Table 1: Summary of literature reporting cases of self-enucleation associated with intracranial complications
We hypothesize that the ICA dissection associated with self-enucleation is a consequence of the traumatic OA avulsion at its take-off from the ICA.[[8 ]],[[9 ]] It leads to hemorrhage in the basilar cisterns mimicking a pattern seen in aneurysmal rupture. Subsequent ICA occlusion results from disruption of the arterial wall, facilitating an acute thrombotic event. Gauger et al. postulated that the dissection may result from direct force transmission to the ICA during enucleation.[[4 ]] ICA dissection with subsequent occlusion may constitute a life-threatening event in patients without adequate collateral blood flow.[[22 ]],[[23 ]]
Our patient suffered from an ischemic infarct in the right supplementary motor area, which was the likely cause of the left lower extremity weakness. Ischemic infarcts presenting within 2 weeks following SAH are concerning for vasospasm, as in Kotlus and Lo case,[[5 ]] which involved bilateral vasospastic strokes following self-enucleation. To assess for vasospasm in our patient, TCD measurements were performed daily and showed persistently elevated flow velocities in multiple arteries, but a subsequent DSA showed no evidence of vasospasm. While TCD is a convenient noninvasive test to screen for cerebral vasospasm,[[24 ]],[[25 ]] DSA remains the gold standard and has a higher diagnostic accuracy.[[26 ]] We believe that our patient's infarct was likely not due to vasospasm but rather due to an embolic event precipitated by ICA dissection and occlusion.[[27 ]]

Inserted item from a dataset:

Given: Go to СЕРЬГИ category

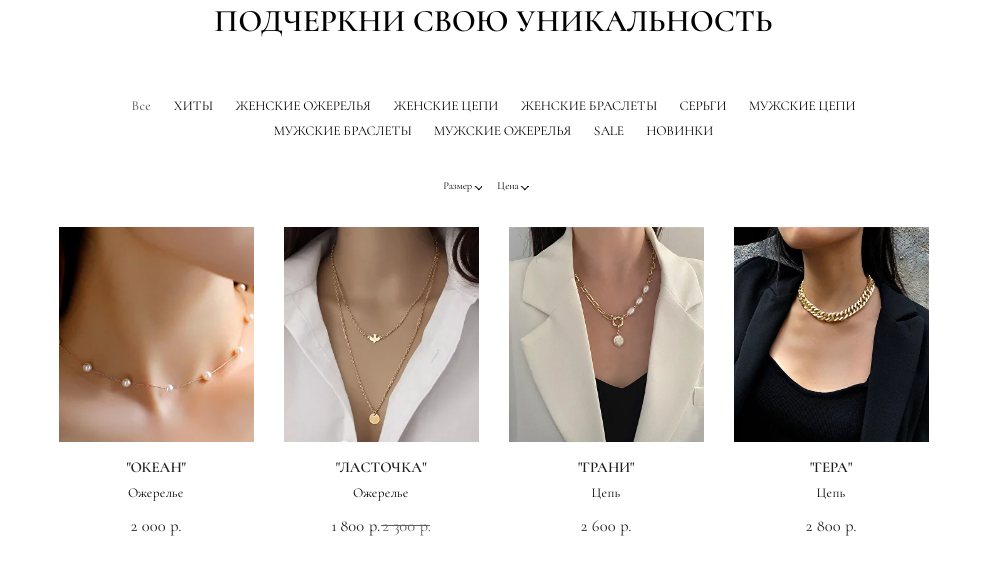Looking at the screenshot, I should [702, 106].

A complication commonly reported in previous cases of self-nucleation but not seen in our patient is contralateral temporal field deficit (CTFC).[[6 ]],[[12 ]],[[15 ]],[[21 ]],[[28 ]] CTFC indicates chiasmal injury from avulsion of the optic nerve at its intracranial segment or more than 4 cm proximal to the optic globe and may improve with steroids.[[28 ]],[[29 ]]
Conclusion
Self-enucleation is a dramatic and unfortunate complication of acute psychosis that presents as a neurologic, ophthalmologic, and psychiatric emergency. We reported a unique case of self-enucleation resulting in both SAH and ICA dissection and occlusion that improved initially with conservative management.

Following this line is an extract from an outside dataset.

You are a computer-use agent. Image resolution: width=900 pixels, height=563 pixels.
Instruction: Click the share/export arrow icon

Declaration of patient consent
The authors certify that they have obtained all appropriate patient consent forms. In the form the patients have given their consent for their images and other clinical information to be reported in the journal. The patients understand that their names and initials will not be published and due efforts will be made to conceal their identity, but anonymity cannot be guaranteed.